**Set tasks**
(1) Name every color of raw llama fiber that the fleece thread below says the store has.
(2) In the fleece thread below, what is the minimum amount of Columbia roving a buyer must order to get free shipping?
(3) Extend the fleece thread below, picking up after its final post.

**Source text**
============================================================
# Columbia Fleeces $2/lb plus cheap roving



## IowaLez (Mar 6, 2006)

Hey, I was sourcing some suppliers yesterday when I came across this store in MI with a website. The website is not much to look at, but it's a huge brick and mortar store for spinning and weaving. I am currently negotiating with them about bulk Angelina fiber. But the SUPER cheap Columbia fleeces got me thinking I should pick one up. The roving is cheap, too. You fiber hoarders shouldn't pass this one up!
This is from their website Twistedwarp.com:

"Send us a self-addressed, stamped envelope to: P O Box 554, Merrill, MI 48637 and tell us which fibers you'd like to see. We know how hard it is to buy fiber on the internet. You gotta touch it! Right?

FLEECES!!!! We have Columbia fleeces for sale! Lots! They have been skirted but they are raw, in the grease fleeces. $2.00 per pound. Mostly white.

Want raw llama fiber? Got it! $8.00 a pound. We have lots. All colors: white, browns, dark greys, some black. Lovely soft fiber!!!!! Call us at 989 643 0108 or email us: [email protected] (spinning) or [email protected] (weaving)

Special deal on fiber!!!!! We seem to have a large amount of Columbia roving so we are offering a special just for you! Buy 3 lbs or more of the Columbia and get free shipping.... Buy 5 lbs or more, get not only free shipping but 20% discount, too!! Such a deal for you, eh? The Columbia is $2.00 an ounce normally. 5 lbs or more saves you $6.40 a pound!! Woo hoo!"


----------



## Marchwind (May 10, 2002)

Very, very cool Lezlie. Thank you for posting this. 

ETA: Lezlie I saw a few prices of stuff but not much mention of priced for equipment. Do we need to email them from prices?


----------



## IowaLez (Mar 6, 2006)

I would email or call for prices. I think they are closed for a few days now for a 4-H event with their kids.
============================================================
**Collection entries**

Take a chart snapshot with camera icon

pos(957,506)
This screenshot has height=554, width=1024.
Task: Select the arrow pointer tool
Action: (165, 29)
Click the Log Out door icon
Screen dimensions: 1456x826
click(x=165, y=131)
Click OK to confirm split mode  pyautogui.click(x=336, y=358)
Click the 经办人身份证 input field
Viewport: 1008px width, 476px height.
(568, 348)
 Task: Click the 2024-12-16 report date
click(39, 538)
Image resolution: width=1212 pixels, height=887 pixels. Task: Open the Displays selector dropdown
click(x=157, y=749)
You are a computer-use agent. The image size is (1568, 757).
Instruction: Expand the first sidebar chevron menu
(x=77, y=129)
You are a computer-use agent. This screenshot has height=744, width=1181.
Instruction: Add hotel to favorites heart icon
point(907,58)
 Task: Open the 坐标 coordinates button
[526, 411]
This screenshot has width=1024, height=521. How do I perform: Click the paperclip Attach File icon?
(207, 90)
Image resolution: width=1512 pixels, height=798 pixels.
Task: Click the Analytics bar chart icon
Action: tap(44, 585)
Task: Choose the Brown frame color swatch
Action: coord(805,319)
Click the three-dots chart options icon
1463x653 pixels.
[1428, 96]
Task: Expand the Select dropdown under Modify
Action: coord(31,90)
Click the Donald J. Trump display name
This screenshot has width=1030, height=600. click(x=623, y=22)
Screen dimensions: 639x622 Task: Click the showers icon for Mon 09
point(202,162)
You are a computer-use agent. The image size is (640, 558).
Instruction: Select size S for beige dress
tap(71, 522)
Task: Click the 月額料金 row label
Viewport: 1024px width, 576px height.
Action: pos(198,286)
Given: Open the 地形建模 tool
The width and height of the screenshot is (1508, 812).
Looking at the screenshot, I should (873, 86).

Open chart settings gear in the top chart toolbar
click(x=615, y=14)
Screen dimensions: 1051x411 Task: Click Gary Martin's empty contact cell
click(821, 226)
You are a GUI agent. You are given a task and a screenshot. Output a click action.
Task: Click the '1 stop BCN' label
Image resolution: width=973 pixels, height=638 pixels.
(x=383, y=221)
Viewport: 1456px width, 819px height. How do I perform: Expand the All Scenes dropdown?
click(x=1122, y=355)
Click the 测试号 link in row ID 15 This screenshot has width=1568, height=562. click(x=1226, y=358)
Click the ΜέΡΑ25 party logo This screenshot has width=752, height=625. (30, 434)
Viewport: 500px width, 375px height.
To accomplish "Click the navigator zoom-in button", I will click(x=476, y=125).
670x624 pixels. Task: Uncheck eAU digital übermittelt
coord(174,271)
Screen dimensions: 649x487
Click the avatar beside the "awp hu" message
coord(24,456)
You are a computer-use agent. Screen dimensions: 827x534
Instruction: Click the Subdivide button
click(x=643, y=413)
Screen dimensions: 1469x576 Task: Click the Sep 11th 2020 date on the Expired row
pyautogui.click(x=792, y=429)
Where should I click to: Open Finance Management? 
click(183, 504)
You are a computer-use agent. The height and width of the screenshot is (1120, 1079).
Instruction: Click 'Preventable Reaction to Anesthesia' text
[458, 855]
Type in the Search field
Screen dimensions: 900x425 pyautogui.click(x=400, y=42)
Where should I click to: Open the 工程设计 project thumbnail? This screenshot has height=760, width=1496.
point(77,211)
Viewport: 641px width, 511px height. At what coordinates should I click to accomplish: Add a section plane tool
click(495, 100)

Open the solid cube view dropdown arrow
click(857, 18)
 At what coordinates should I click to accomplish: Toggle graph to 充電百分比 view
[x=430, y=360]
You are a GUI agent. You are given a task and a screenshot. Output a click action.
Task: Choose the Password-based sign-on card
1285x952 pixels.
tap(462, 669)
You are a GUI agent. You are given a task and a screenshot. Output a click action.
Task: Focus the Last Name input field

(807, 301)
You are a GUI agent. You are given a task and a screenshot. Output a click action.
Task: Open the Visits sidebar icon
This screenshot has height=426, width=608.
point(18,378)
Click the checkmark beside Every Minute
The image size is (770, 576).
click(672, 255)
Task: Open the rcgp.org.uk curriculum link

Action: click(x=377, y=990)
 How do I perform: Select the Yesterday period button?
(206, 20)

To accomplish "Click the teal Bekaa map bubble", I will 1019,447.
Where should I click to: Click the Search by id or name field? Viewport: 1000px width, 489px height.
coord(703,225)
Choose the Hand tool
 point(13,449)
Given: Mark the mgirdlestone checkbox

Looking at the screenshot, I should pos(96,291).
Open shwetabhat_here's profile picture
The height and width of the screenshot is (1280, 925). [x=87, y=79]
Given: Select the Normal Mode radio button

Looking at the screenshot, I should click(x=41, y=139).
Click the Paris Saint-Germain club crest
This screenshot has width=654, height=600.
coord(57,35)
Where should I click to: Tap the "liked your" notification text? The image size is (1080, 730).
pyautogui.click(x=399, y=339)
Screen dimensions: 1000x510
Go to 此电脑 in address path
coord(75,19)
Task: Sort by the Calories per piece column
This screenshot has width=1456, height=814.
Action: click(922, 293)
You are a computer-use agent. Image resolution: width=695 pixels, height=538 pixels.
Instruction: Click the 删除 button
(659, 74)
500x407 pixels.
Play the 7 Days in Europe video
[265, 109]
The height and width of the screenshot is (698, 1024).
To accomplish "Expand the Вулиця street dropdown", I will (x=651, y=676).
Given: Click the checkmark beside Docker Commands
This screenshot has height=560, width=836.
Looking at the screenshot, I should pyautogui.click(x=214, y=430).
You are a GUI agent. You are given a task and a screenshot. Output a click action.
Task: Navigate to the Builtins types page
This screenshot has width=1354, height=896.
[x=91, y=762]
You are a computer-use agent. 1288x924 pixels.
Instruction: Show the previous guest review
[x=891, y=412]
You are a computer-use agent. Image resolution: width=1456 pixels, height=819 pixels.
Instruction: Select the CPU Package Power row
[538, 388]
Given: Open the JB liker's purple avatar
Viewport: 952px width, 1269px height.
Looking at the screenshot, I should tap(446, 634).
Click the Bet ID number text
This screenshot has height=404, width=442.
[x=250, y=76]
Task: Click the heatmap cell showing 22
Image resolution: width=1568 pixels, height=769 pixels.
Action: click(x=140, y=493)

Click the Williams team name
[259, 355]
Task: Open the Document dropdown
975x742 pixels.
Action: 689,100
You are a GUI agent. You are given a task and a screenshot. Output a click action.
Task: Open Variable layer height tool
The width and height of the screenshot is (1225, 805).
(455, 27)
============================================================
**Answers to the exercises**
(1) White, browns, dark greys, and black.

(2) 3 pounds.

(3)
----------



## Bink (Apr 13, 2003)

Anybody else having trouble getting them to answer their email? The blurb on their site said they'd be back June 2, I'm getting ready to send them the "three's a charm" email then give up on them. 

I could call, but I'm kind of allergic to having to pay money to enquire of a business when they allegedly _have_ email.


----------



## IowaLez (Mar 6, 2006)

I am going to call them today, as I want to order a pound of Angelina and they have VERY good prices on it at $52/lb. My order is a bit complicated, and I'm afraid my last email to them was long-winded. They do respond to email, she did respond to my original one very promptly. Will post back here after i call them.


----------



## IowaLez (Mar 6, 2006)

They have had email problems and never got any one's emails after Monday. She is calling me back tomorrow about the Angelina colors and my order. They are open til 9pm tonight central time zone. Pam is going to check on the email problem, but they have plenty of Columbia avail and roving. 

If you want me to ask her questions for you tomorrow let me know and i'll pass on the info.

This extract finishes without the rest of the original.